5. Reform executive pay and strengthen shareholder protections: Financial reform will give shareholders a say in the compensation of senior executives at the companies they own, and require that the compensation committees of corporate boards are independent.
6. Separate banking and speculative trading – the Volcker Rule: Financial reform will protect taxpayers and depositors by separating risky, speculative “proprietary trading” from the business of banking.
7. Strongest consumer protections ever: Instead of seven federal agencies with only partial responsibilities for consumer protection, there will be one agency with the sole responsibility of establishing clear rules of the road for banks, mortgage companies, payday lenders, credit card lenders and other financial service firms and for enforcing these rules. From now on, every consumer will be empowered with the clear and concise information they need to make financial decisions that are best for them.

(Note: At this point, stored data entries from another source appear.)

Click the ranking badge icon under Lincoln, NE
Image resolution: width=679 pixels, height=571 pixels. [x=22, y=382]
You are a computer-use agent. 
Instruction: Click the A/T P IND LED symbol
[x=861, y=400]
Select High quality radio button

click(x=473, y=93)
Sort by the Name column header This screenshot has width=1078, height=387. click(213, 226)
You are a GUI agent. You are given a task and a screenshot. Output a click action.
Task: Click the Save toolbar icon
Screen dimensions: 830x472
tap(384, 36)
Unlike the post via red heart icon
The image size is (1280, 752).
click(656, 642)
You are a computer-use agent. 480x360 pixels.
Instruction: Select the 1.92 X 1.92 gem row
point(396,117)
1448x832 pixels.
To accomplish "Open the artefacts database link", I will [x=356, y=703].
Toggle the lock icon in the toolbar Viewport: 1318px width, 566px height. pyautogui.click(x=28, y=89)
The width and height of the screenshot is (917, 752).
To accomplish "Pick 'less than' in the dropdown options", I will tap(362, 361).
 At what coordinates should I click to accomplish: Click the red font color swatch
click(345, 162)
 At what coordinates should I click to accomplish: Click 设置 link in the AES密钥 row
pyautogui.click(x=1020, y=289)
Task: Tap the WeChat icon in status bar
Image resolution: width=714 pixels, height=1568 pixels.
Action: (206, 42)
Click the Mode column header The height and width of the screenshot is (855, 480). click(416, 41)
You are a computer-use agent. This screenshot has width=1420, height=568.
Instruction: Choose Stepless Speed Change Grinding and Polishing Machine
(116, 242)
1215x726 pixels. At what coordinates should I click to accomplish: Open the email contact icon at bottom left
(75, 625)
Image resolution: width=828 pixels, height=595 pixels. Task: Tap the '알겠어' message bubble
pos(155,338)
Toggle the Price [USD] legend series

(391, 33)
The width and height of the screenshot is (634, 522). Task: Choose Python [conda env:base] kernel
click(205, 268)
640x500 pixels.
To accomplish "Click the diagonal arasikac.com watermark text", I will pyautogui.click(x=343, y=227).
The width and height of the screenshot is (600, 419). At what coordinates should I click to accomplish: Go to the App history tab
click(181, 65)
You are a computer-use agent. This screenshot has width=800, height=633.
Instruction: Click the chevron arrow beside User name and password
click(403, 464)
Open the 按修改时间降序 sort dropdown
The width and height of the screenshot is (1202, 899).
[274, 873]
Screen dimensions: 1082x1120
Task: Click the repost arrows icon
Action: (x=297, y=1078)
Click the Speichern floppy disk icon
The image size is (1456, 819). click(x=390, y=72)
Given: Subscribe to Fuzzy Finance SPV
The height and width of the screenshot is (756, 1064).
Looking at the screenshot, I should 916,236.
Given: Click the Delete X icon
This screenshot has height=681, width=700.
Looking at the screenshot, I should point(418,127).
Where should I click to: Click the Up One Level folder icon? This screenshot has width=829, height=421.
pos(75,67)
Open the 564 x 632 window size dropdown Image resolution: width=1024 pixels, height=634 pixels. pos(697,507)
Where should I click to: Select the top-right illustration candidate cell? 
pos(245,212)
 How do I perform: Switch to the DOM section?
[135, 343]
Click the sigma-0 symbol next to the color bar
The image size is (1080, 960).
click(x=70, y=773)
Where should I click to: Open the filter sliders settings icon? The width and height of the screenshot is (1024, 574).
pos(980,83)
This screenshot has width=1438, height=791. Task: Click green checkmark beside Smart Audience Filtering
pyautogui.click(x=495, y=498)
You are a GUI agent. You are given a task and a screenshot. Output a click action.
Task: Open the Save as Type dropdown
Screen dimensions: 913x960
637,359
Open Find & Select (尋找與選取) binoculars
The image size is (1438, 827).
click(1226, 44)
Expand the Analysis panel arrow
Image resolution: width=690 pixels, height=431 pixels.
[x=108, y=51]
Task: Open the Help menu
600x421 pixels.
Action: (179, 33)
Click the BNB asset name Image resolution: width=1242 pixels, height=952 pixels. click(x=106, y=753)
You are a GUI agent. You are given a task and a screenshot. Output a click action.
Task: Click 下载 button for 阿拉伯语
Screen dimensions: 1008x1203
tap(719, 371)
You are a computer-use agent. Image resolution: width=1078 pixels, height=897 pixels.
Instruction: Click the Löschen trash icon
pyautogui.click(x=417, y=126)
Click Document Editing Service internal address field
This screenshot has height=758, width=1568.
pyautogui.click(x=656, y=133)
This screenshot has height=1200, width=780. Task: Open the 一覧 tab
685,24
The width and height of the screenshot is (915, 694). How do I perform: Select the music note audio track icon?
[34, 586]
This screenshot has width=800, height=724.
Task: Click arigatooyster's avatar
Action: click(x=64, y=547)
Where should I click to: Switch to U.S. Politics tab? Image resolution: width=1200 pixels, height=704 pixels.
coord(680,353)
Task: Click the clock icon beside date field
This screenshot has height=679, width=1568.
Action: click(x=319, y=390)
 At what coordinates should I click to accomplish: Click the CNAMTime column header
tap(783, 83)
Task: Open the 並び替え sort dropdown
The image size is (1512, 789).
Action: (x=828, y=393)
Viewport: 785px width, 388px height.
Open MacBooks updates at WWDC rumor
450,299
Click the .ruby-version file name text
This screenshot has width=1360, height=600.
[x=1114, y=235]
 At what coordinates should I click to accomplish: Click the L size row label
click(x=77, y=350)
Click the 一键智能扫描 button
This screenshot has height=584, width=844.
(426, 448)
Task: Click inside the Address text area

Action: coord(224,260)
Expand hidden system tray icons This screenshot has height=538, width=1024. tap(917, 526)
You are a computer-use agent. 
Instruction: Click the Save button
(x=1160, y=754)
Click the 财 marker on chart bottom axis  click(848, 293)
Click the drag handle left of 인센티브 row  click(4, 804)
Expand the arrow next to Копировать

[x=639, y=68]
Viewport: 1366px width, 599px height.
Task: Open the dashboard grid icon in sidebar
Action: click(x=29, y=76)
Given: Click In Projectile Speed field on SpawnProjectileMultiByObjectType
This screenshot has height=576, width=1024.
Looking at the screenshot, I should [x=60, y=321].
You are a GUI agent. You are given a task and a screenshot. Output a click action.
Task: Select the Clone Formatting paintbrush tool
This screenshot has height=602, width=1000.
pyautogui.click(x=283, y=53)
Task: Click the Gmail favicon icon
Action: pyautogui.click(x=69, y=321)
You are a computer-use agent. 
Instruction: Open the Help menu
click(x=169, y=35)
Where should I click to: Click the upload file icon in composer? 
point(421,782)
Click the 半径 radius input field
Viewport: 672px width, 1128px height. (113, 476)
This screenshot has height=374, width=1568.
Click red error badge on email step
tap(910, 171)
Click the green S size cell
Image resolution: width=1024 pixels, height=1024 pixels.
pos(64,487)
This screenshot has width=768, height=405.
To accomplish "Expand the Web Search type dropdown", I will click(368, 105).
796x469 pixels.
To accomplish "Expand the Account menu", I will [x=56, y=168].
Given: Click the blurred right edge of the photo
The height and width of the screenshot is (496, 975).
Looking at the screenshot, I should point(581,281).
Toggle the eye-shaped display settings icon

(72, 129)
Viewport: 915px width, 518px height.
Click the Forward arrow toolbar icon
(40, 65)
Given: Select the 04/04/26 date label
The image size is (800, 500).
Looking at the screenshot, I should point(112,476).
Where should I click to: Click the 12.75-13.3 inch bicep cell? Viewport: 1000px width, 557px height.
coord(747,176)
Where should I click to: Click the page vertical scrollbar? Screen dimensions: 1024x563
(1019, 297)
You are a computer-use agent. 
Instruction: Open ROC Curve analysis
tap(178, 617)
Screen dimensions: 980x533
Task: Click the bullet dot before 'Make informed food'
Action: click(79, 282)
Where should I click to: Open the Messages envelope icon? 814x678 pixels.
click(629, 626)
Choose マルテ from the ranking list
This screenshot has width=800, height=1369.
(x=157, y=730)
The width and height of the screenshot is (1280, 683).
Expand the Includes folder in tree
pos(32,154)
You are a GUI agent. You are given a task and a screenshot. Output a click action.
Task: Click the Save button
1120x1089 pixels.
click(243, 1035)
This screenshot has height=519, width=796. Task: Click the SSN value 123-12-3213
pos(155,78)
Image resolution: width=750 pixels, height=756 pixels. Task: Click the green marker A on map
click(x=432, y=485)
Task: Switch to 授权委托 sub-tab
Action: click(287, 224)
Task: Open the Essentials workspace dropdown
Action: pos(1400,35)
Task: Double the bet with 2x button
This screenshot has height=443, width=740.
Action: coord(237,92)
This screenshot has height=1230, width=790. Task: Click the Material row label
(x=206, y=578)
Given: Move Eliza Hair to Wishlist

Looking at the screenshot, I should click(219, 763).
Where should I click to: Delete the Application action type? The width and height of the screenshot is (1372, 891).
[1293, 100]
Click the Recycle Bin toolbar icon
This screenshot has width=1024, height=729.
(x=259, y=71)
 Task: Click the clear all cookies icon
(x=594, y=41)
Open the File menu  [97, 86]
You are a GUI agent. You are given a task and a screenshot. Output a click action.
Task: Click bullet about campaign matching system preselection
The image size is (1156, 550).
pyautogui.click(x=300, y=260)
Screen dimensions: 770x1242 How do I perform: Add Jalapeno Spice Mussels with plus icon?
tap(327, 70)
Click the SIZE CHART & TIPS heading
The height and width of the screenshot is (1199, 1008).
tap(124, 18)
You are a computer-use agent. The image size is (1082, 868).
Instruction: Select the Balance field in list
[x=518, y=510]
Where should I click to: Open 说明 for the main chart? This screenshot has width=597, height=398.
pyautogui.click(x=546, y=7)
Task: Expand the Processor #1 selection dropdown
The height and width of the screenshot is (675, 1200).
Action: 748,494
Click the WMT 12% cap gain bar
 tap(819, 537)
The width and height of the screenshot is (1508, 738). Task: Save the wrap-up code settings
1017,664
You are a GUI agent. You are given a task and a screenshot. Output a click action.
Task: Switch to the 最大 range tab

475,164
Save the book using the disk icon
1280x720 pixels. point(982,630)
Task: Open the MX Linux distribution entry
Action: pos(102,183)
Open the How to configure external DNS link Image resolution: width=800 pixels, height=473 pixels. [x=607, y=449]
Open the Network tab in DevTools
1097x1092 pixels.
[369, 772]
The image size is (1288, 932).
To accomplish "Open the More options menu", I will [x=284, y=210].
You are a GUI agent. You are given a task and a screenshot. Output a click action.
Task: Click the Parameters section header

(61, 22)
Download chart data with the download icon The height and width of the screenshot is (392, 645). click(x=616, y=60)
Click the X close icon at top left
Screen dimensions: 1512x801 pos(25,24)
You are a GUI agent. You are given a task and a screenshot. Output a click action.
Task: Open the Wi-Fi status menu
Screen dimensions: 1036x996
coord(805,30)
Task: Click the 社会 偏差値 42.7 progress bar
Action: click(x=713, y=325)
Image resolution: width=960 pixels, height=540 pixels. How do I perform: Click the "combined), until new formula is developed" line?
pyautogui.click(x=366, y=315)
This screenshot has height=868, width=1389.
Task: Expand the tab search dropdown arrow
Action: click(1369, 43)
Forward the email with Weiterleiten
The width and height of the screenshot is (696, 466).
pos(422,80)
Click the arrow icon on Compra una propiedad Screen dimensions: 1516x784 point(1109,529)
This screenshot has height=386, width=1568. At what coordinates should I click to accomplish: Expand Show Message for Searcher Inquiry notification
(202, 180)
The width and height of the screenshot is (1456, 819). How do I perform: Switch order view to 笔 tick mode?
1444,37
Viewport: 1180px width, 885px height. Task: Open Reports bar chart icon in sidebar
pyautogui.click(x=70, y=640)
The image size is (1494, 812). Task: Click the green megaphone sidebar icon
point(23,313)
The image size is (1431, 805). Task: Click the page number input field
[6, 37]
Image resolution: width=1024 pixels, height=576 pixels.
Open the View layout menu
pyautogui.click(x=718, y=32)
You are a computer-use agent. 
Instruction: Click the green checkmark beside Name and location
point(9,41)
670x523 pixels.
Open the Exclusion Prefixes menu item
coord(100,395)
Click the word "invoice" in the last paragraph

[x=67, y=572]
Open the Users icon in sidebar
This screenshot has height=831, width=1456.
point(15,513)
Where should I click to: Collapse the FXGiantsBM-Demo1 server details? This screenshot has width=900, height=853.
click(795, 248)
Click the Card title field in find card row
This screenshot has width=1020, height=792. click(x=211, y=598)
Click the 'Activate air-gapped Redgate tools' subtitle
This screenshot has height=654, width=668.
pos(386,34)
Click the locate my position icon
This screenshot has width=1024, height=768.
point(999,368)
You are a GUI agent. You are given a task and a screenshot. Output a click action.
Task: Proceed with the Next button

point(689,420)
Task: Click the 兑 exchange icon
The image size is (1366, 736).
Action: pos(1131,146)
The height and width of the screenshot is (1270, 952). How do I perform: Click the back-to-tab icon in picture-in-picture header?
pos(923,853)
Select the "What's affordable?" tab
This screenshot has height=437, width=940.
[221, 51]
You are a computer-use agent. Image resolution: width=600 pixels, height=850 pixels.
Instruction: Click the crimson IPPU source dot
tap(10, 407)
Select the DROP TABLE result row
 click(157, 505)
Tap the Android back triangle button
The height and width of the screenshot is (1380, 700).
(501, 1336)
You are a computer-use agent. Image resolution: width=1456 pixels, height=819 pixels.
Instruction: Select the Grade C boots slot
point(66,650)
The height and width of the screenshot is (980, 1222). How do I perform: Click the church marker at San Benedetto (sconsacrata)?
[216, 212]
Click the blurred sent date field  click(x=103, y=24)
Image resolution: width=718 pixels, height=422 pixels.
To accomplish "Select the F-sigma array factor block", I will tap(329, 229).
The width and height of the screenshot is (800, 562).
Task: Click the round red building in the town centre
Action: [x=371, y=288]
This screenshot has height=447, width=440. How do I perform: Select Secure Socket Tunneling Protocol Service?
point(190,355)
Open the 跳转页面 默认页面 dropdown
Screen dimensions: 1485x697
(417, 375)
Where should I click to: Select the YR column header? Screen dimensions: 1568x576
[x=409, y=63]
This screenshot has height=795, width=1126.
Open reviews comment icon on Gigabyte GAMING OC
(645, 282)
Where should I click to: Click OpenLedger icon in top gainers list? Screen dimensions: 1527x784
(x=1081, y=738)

8. Crack down on the abuses in the mortgage markets at the center of the crisis: Financial reform will ban abusive practices in the mortgage markets, like those where brokers got paid more to put families into higher priced loans than those they qualified for, and require mortgage brokers and banks to consider a family’s ability to repay when making a loan. The reforms will also require lenders and Wall Street loan packagers to keep skin in the game when selling off loans to investors and make full disclosure so investors know what’s in those packages. Reforms of credit rating agencies will help make sure investors do not rely unwisely on their ratings on these packages.
9. Safer, more transparent derivatives market to help Main Street businesses: By bringing the derivatives markets out of the shadows, reform will benefit those businesses that use derivatives to manage their commercial risks. Reform will benefit Main Street companies at the expense of Wall Street’s hidden fees. That’s good for every farmer and every manufacturer that uses derivatives the way they were meant to be used. Derivatives reform also means the taxpayer won’t be on the hook for reckless risks of an AIG.
10. Support long term job growth by helping prevent future crises: By making the financial system safer and stronger, reform will reduce the chances that a financial crisis deprives businesses of the credit they need to grow and to create jobs. Financial reform will ensure businesses a more stable and predictable source of credit through the business cycle and reduce the risk of a sharp and sudden cut-off because of financial panic.